You may not know this about me, but I’m partially of Canadian descent. So our road trip was partially a trip back to the land of my ancestors. My mother’s father’s mother’s parents, Auld and Linkletter, had come to the US from Prince Edward Island late in the 19th century. That’s right, Anne of Green Gables probably used to hang out with my peeps back in the day.
We left Quebec City on a gray morning and headed northeast on the south bank of the St. Lawrence River. The region is the confluence of three geological areas: the northern extent of the Appalachian Mountains, the Lawrentian Mountains, and the Lawrentian lowlands. We drove along through the lowlands surrounded by forested hills and signs all in French. (It turns out it is illegal in Quebec to post signs in English.) At Riviere du Loup we headed east and into New Brunswick/Nouvelle Brunswick, the only officially bilingual province in Canada. We continued along through forested hills seeing little other than beautiful trees, moose crossing warnings, and the obligatory Tim Hortons in each town. We spent the night at a HoJo in Frederickton, again cooking out of our trunk. I availed myself of the sad pool and sauna because a sad pool and sauna is still a pool and a sauna.

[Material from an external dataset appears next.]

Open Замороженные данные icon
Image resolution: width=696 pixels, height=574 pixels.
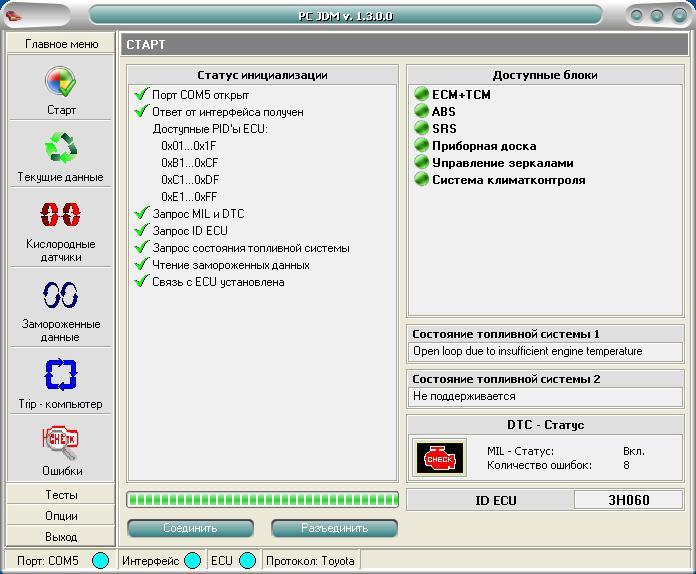pos(61,295)
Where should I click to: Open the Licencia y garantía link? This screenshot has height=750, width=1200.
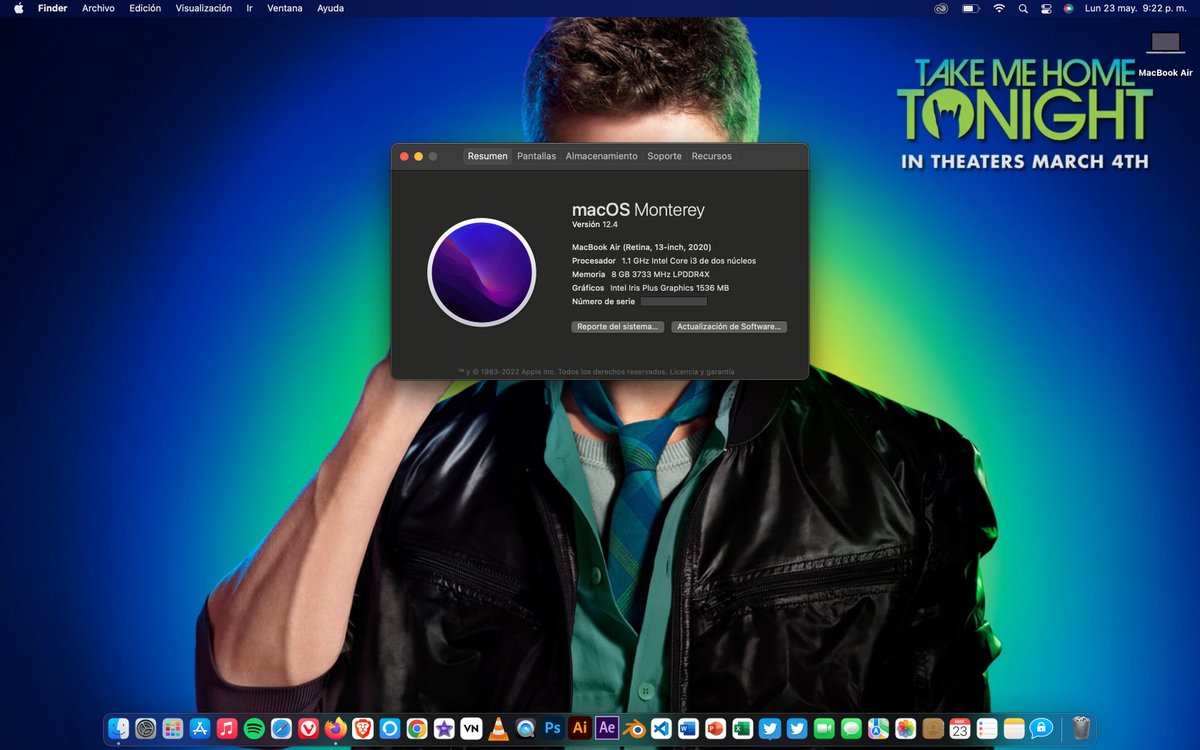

The next morning we took a jog past the University of New Brunswick and headed off to Prince Edward Island. We crossed the incredible Confederation Bridge, 13 km long and the world’s longest bridge over frozen water, out onto the island. Prince Edward Island has a population of about 140,000 people, but receives over a million visitors each year, so much of the economy is tied to tourism. And because most of the tourism is tied to the weather not being miserable, many businesses shut down beginning in October. Thus, we had quite a challenge finding lunch that first day. But after lunch we headed to some sights that bare my family name, Linkletter, and did a general tour of the central part of the island. We stopped through the village of Linkletter and Linkletter Provincial Park and then continued on scenic routes up to Prince Edward Island National Park, where we were met by about half a dozen foxes hanging out nonchalantly by the side of the road.

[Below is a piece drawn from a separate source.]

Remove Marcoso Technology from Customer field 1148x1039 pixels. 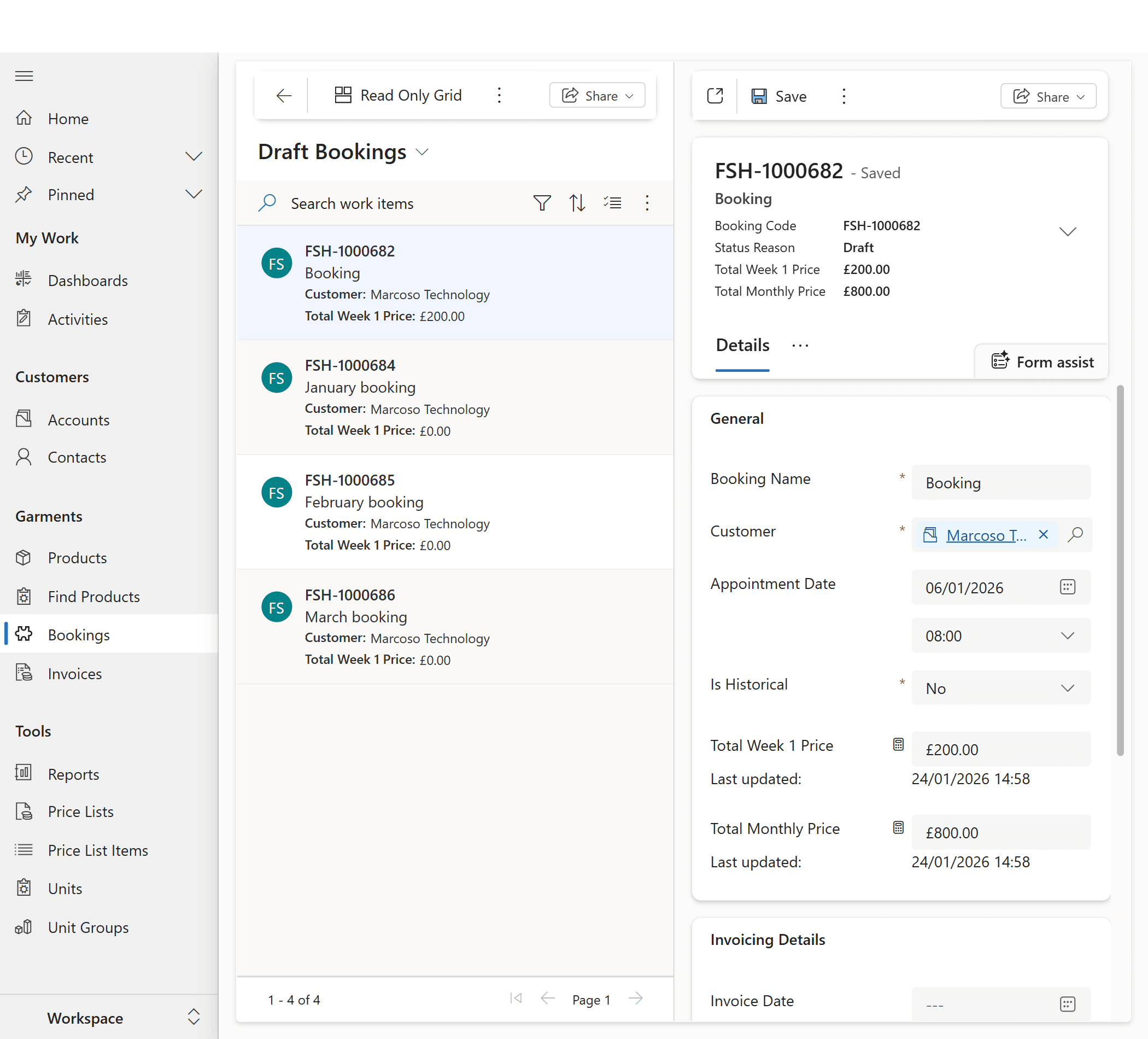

Although the park is formally closed for the season, the roads were open for visitors to come in and hike, but do without park rangers and the like.
After a walk on the beach we continued on through Green Gables and east to Charlottetown, the main town on the island. We stayed in a lovely bed and breakfast within walking distance of the center of the town. That night we went out for local beer, fish and chips, and mussels.
The next morning we got up early to go on a clam dig. (For more on our day of mollusks, see Bowen’s post on her blog.) We picked up another woman staying near us and drove west to meet our guide. He took us to a tidal flat in the small village of Maximeville. We spent about an hour and a half digging soft shell clams, tossing back any that were too small, and then headed back to an old railroad caboose to cook and eat them. They were easily the best clams either of us had ever eaten. After that we took at tip from our guide and stopped by the garage of a man who grows oysters and quahogs (a kind of clam that is edible raw) in Malpeque Bay and will shuck them and let you eat them on site. We showed up and Don Marchbank was sitting on a recliner watching TV and smoking a cigar. He agreed to open some shells for us and so we sat around eating incredible oysters and quahogs he had harvested the previous day right there looking out at the main highway while he spun tales of the visitors he’s had over the years.
After our second shellfish feast of the day we headed back to town. Bowen rested while I went to wander the town. Prince Edward Island, like the rest of the Maritime Provinces, is a mixture of Anglophone and Francophone, though everyone speaks English. Unlike Quebec, the Francophone Maritimers are Acadians, not Quebecois. That is, they originated in the south of France, rather than Normandy, and after the Battle of the Fields of Abraham, did not receive the autonomy and cultural protections that the Quebecois did. Thus they were forced either into hiding or to move to Louisiana territory. After the US purchased the Louisiana territory from France, many moved back to Canada. Supposedly there are some towns on PEI where people speak French in their homes, and others where the residents have French accents, even though they don’t speak any French. Charlottetown, though the provincial capital, is quite small and quiet, with many old Victorian homes. It is also the site where Canada was born, in a sense, as the Fathers of Confederation met there in the nineteenth century and decided to push for independence from Britain. That night, we continued the theme of the day and went out for oysters and trout for dinner, including oysters raised by a Linkletter, i.e. likely a distant relative of mine.
The next morning we hit the road again. Along the way back to the bridge we stopped to buy potatoes (a major PEI crop) at an unmanned stand along the highway. We also stopped at a small cemetery where I found gravestones from the other side of my family, the Aulds. Then we paid our $41.50 toll and crossed back to the mainland.
We headed to Moncton, NB and then down along the Bay of Fundy. It was low tide when we started and upper part of the bay was a completely open mudflat (the Bay of Fundy has the distinction of having the largest difference between high and low tide in the world). We stopped at Fundy National Park to take a hike along the bay, which ended up being much longer than we expected, but was still quite nice.
Then we headed back to the road and drove through the uplands of the park and on to the town of Saint John, where we spent our last night in Canada, again cooking out of the trunk of the Prius.